Moreover, over the past two years, investment in various asset classes has increased, with 72% of respondents optimistic about the UK real estate market, with London being the most appealing city.
Although there has been more investment in the office, retail, and industrial sectors, the study found that 62% of respondents still see land costs as the largest barrier to investment.
Higher interest rates have prompted investors to actively invest in residential real estate for sale and rental income, with 96% of all investments going into these asset classes; PBSA being the most popular choice.
Furthermore, developers’ quality-focused methods have shifted dramatically as a result of the unpredictable environment, with a threefold increase from 13% in 2022 to 33% this year, showing a flight to quality.
The survey demonstrates a distinct change in focus from the ‘E’ to the ‘S’ in ESG, with 42% of respondents naming social impact as the most important ESG aspect when building or investing in real estate, compared to 16% who chose carbon footprint. However, decreasing the environmental impact of real estate is still critical, with four-fifths (80%) saying that minimum energy efficiency standards regulations should be a legislative priority.
Shivani Goolab, head of private client real estate at Investec, stated: “Our latest private client report presents a compelling case for UK real estate, with a clear shift in sentiment from resilience against a volatile environment to one poised for activity. Although challenges remain, strong total return performance looks set to be driven by the supply/demand dynamics in multiple sectors, most noticeably residential, alongside the UK’s enduring appeal, asset repricing and an improving economic backdrop.
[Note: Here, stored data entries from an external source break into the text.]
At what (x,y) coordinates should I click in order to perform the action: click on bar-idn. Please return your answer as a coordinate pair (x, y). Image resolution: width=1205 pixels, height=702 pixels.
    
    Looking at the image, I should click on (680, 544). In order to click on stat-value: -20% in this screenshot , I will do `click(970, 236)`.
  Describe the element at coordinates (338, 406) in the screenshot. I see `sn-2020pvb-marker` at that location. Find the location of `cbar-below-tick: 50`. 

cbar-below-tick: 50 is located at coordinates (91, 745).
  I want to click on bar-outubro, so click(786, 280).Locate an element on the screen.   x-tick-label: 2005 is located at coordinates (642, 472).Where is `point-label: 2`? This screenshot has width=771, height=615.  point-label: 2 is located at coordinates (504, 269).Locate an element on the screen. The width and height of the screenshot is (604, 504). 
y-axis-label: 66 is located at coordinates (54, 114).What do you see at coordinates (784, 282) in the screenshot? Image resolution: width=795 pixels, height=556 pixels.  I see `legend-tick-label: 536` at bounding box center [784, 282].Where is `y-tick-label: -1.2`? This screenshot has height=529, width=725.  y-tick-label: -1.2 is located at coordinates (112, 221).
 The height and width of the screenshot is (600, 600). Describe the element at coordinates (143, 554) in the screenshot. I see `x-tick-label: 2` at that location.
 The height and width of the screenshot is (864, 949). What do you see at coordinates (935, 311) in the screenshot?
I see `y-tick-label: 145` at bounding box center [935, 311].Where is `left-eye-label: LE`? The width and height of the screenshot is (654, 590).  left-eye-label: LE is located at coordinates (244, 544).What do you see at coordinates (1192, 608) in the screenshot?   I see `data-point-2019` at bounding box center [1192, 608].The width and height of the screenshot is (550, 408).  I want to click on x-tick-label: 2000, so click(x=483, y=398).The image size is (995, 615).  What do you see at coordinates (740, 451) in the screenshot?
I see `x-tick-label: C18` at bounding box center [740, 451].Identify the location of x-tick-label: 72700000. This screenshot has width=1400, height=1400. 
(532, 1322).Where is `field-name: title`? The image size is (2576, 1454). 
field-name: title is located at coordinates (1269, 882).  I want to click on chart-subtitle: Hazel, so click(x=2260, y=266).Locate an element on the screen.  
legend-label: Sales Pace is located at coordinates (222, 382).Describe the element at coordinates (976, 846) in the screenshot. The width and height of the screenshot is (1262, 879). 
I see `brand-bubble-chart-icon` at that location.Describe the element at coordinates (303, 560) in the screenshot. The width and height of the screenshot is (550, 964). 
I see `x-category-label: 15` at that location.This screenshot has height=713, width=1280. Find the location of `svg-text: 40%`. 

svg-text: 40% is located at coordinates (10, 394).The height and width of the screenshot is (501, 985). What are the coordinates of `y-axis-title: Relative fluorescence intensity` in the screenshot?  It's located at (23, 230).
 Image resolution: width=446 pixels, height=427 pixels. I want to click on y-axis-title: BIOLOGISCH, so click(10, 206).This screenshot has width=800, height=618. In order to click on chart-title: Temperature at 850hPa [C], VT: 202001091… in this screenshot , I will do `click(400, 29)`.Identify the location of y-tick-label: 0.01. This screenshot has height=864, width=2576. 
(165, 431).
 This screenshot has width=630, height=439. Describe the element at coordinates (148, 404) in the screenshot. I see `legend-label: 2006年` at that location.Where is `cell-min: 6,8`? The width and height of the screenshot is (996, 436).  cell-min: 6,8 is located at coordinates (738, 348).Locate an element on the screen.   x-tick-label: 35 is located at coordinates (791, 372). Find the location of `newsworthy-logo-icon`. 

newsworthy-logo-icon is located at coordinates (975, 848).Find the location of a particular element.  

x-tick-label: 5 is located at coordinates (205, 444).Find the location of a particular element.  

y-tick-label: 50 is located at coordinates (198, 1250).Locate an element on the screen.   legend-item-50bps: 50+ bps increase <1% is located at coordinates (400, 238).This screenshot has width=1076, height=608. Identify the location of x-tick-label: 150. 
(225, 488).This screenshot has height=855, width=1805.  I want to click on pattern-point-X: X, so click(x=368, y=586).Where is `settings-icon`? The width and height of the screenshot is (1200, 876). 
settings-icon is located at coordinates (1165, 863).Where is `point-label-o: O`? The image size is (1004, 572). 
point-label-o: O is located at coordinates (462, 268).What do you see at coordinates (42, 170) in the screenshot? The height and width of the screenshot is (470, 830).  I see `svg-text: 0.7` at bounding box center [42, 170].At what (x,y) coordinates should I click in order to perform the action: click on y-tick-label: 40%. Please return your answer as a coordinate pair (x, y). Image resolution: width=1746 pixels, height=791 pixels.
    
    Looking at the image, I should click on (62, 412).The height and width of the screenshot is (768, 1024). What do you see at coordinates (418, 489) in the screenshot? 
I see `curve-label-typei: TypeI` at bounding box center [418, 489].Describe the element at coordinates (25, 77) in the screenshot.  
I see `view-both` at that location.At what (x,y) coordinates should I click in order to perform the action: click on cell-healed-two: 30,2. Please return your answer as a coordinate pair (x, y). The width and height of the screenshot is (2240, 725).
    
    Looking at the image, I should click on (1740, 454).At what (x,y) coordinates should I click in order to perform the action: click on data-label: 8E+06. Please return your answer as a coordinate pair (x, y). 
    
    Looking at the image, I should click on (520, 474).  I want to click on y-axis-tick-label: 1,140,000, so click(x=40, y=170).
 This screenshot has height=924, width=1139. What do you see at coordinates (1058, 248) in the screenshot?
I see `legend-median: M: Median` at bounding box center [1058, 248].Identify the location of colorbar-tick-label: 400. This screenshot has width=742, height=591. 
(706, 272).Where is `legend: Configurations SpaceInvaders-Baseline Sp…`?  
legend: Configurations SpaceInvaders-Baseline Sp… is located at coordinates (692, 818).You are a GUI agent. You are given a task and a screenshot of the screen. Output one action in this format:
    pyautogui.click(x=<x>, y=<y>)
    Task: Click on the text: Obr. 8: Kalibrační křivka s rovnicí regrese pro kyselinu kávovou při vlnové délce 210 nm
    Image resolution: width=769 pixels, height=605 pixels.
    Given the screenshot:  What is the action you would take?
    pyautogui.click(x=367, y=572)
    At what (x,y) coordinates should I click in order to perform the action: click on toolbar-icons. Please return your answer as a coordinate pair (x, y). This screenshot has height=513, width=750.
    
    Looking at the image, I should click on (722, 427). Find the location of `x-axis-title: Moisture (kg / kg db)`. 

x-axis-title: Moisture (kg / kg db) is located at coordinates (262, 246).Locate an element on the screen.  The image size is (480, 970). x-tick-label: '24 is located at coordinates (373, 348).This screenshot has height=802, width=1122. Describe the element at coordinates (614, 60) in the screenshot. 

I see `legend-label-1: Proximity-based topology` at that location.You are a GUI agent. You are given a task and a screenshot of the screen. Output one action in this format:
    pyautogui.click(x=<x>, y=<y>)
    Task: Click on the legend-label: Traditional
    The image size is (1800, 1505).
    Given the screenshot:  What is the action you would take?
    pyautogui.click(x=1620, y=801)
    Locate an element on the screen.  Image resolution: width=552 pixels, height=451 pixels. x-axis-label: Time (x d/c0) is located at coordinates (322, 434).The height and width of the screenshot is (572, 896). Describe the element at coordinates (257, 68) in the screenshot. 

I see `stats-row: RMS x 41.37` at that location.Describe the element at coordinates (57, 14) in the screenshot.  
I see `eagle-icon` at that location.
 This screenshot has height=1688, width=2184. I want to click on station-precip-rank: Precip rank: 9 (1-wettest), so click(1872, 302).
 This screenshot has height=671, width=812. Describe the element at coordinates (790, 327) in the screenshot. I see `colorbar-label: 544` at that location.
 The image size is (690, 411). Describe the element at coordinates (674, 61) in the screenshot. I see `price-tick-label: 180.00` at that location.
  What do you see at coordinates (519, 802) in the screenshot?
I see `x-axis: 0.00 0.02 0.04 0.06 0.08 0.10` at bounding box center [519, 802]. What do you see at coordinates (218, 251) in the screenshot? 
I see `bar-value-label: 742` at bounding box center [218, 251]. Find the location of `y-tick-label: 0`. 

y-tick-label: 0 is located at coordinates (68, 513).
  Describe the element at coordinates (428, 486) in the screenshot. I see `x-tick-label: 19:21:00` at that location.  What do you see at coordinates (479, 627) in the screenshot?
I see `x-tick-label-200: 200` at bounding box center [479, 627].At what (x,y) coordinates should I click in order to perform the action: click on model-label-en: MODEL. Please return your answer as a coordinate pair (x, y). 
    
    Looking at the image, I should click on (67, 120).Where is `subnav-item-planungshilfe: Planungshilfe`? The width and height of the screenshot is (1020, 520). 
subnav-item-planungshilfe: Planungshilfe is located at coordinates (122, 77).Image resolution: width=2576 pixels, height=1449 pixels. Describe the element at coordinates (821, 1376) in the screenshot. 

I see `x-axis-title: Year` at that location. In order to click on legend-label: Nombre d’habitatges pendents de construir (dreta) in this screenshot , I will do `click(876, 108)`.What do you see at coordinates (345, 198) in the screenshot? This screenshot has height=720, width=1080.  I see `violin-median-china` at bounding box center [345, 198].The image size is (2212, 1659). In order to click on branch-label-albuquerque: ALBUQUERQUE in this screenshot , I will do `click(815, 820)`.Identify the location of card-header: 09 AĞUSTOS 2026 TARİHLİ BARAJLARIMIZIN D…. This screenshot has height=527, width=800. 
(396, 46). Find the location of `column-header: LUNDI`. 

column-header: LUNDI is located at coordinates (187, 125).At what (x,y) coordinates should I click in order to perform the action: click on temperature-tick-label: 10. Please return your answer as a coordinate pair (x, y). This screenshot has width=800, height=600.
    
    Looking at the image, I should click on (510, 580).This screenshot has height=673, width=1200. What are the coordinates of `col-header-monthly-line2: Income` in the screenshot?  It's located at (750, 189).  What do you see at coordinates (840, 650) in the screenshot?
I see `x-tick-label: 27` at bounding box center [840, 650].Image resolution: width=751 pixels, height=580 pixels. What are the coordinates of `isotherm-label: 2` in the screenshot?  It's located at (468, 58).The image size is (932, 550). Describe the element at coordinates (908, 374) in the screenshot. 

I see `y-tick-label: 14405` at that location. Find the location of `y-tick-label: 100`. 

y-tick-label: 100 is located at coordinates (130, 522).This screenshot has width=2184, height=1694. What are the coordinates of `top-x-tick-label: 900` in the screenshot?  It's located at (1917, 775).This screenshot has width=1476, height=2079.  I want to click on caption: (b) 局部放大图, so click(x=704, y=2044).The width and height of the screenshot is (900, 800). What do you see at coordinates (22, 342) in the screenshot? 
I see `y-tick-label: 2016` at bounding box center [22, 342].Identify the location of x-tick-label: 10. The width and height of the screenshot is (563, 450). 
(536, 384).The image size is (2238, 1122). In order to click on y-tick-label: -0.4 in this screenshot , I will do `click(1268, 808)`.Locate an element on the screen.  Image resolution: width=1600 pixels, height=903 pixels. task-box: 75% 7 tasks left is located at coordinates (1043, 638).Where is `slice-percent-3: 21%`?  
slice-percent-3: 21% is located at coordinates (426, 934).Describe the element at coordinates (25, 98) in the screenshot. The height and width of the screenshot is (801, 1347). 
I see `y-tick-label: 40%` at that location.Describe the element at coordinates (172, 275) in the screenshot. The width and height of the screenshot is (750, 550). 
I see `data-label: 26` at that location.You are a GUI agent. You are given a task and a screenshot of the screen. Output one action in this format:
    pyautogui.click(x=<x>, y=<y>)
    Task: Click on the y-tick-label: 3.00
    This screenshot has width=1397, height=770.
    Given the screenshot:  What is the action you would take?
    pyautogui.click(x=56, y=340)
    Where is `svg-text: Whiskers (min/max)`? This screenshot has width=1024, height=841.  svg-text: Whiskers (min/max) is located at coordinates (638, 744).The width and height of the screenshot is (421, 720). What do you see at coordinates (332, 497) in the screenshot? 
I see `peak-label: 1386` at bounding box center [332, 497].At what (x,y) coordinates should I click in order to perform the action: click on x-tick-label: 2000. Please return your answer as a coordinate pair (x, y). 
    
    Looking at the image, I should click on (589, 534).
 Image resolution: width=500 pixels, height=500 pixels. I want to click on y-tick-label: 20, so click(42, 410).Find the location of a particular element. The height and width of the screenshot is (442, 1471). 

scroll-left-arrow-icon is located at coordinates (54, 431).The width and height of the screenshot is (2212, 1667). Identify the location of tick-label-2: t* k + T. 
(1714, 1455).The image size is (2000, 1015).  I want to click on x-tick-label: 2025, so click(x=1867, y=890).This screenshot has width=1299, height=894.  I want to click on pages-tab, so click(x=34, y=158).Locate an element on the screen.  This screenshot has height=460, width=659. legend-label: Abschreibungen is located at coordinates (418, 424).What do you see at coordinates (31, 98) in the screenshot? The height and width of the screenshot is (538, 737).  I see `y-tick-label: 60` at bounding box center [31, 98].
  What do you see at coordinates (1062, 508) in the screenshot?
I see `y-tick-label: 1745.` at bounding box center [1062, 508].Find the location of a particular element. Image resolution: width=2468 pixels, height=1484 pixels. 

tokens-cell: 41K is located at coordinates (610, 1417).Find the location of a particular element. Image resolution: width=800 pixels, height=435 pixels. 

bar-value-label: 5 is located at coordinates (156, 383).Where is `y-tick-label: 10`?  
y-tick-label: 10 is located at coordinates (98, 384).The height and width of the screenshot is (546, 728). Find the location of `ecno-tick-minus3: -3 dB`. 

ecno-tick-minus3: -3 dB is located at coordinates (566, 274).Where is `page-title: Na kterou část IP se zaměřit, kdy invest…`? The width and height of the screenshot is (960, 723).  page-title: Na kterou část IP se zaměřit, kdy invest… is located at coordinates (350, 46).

“While respondents’ views on the current investment landscape are more positive now than in 2022, they also demonstrate a belief that the outlook will improve further following next month’s General Election and expected interest rate cuts, which should translate into a higher level of activity and improved returns across all sectors.
“Reflecting the value-add expertise of this cohort, the report reveals a major bounce back for the office sector and the growing opportunity for development, in particular the repurposing of older office assets. Where there is an opportunity to create prime office space, competition is high. Where there is the opportunity to acquire good value secondary or tertiary office space, or underutilised retail space, there is a clear appetite for repositioning, primarily into residential.”